» DO THIS: According to the property tax article, on what date is the special legislative session set to begin?

» EXCERPT:
All Set to Mess Up an Opportunity to Improve the Property Tax
Pennsylvania Governor Schweiker calls for session to cut property tax
When some politicians say they want "property tax reform," they are not actually seeking reform at all -- they just want tax cuts for a few large land speculators. Journalists need to be careful and do their own investigating.
Here are a few excerpts from a recent article in the Philadelphia Inquirer.
by Ovetta WigginsNearly a month after 128 lawmakers demanded that he act, Gov. Schweiker called for a special legislative session to cut local property taxes in Pennsylvania.
The special session - the first to be initiated by the General Assembly - will begin Sept. 4 and could run until Nov. 30, when the regular legislative session ends.
"I have spoken with legislative leaders in both chambers, who agree this special session should not be about political pandering but about taking a historic step forward on one of the commonwealth's most pressing problems," Schweiker said in a statement. "Together we can move quickly and decisively to bring about real reform and new solutions."

» DATA EXTRACT:
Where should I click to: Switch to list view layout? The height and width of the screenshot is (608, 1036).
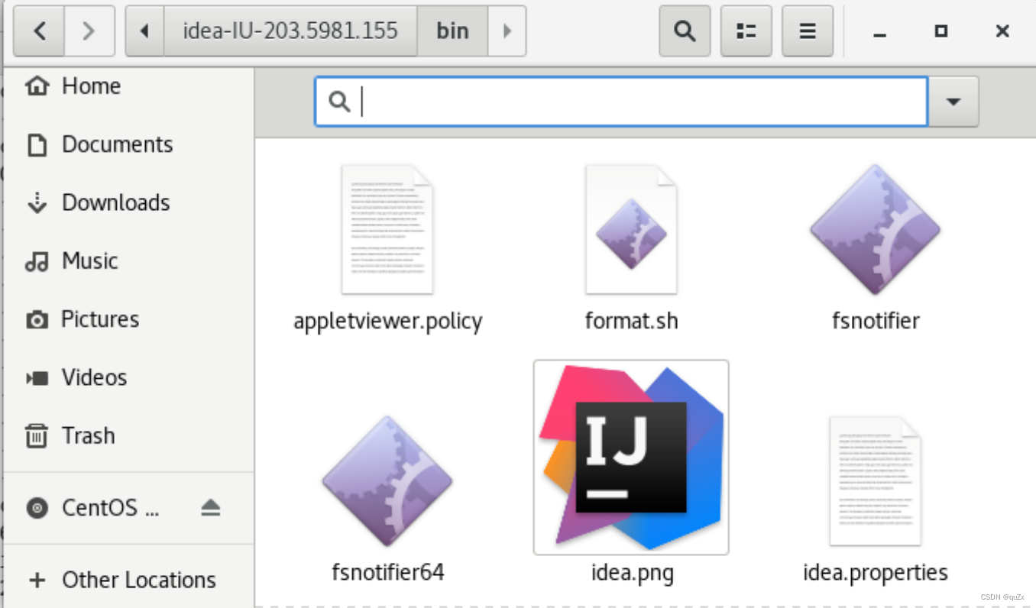tap(746, 31)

» WRITTEN REPLY: September 4